No one ever said it would be easy. And turning the decrepit Roos Building into the final phase of the crown jewel of Forest Park’s park is proving an interesting challenge. The president of the Park District of Forest Park professes to be “cautiously optimistic.”

We’ll join her in that optimism based on the reality that the park district’s negotiations to buy the building out of its multiple layers of financial ruin are the only game in town.

When the history of America’s financial meltdown of the past two years is put to paper, the Roos Building ought to be a case study. It has everything. Efforts to gigantically overdevelop the site at Circle and Harrison as residential housing represent all the excesses of the housing boom and bubble. The top of market payment for the site by developers, the easy money available from profligate banks for speculative projects set the stage for the collapse of housing and financial institutions.

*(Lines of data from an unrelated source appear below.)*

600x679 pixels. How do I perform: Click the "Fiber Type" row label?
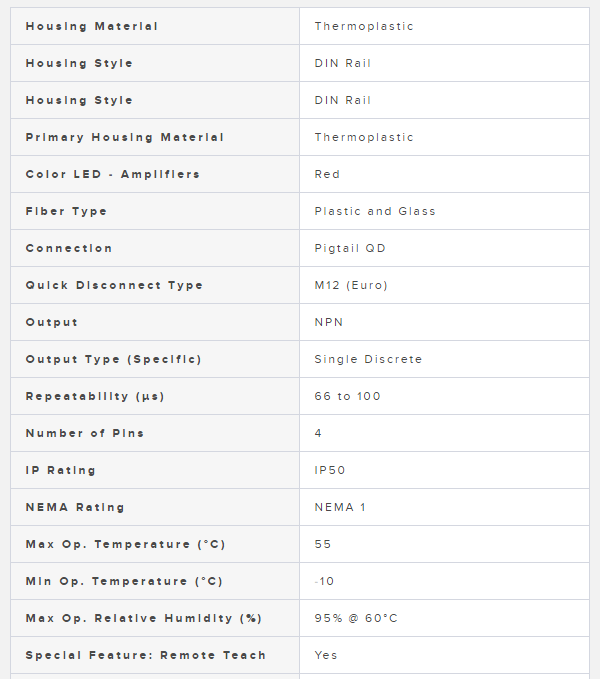pos(66,211)
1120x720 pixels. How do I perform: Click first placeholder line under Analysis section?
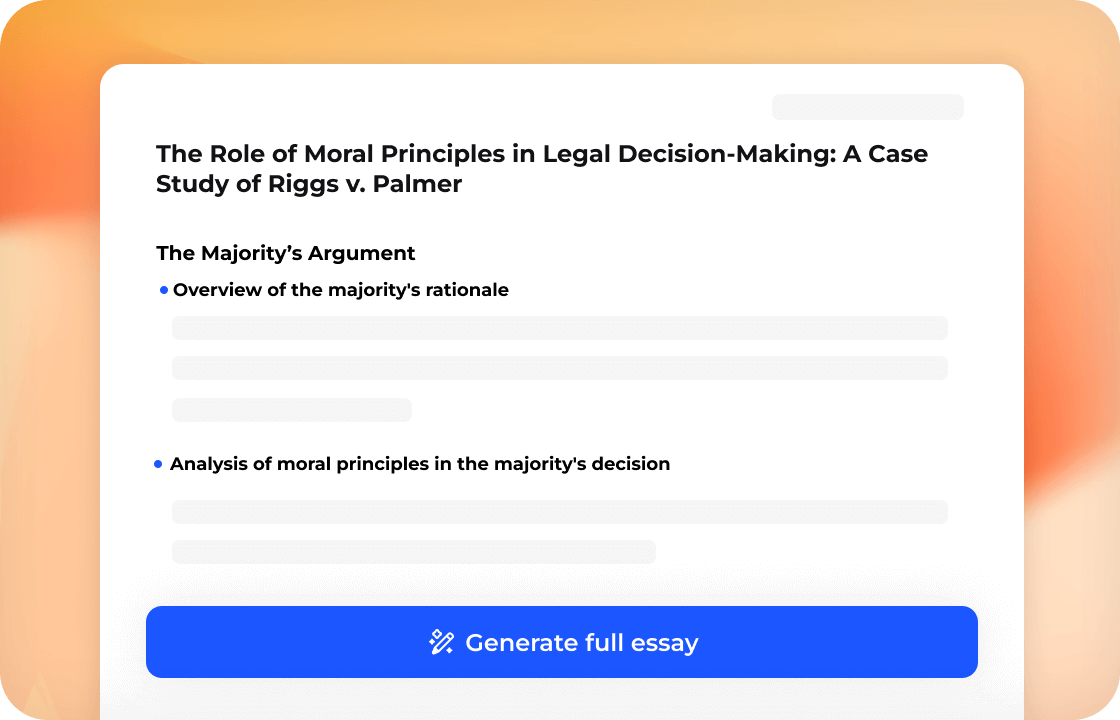(x=559, y=512)
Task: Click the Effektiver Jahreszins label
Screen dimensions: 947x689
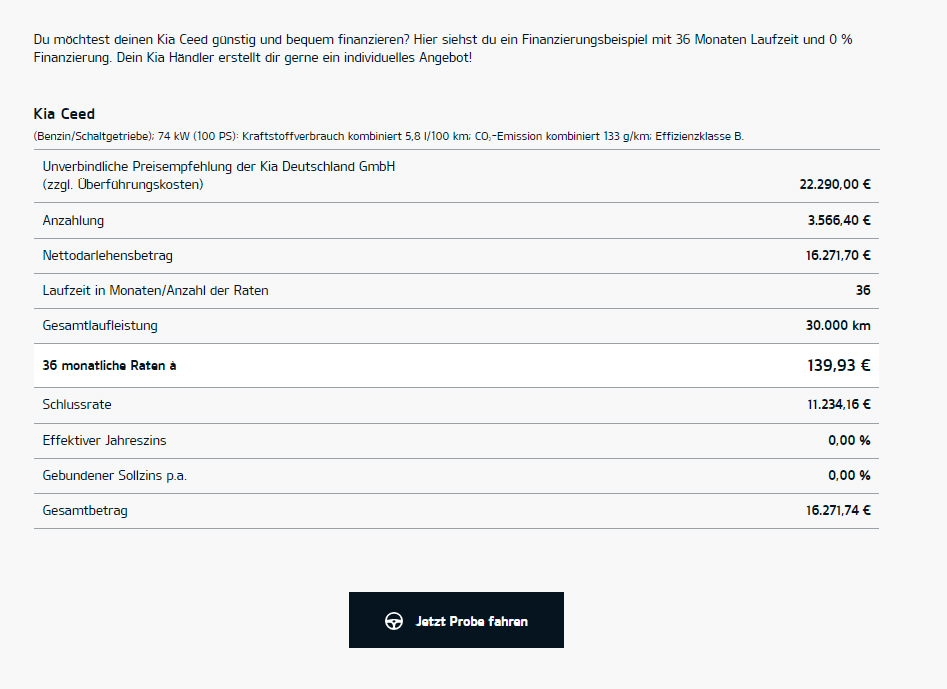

One of those steroid-juiced institutions, Amcore Bank of Rockford, was holding the hot potato during the implosion. They foreclosed on the developer and they were, in effect, foreclosed on when the FDIC took away the keys to the vault. Enter Harris Bank, the proud new owner of Amcore’s assets, including the Roos.

The park district, with a generous community’s tax dollars, has reached “an agreement in principle” to buy the Roos. The deal still must get court approval. We’re hopeful that will come soon. This visionary expansion of the park should move forward. We’re confident in this project.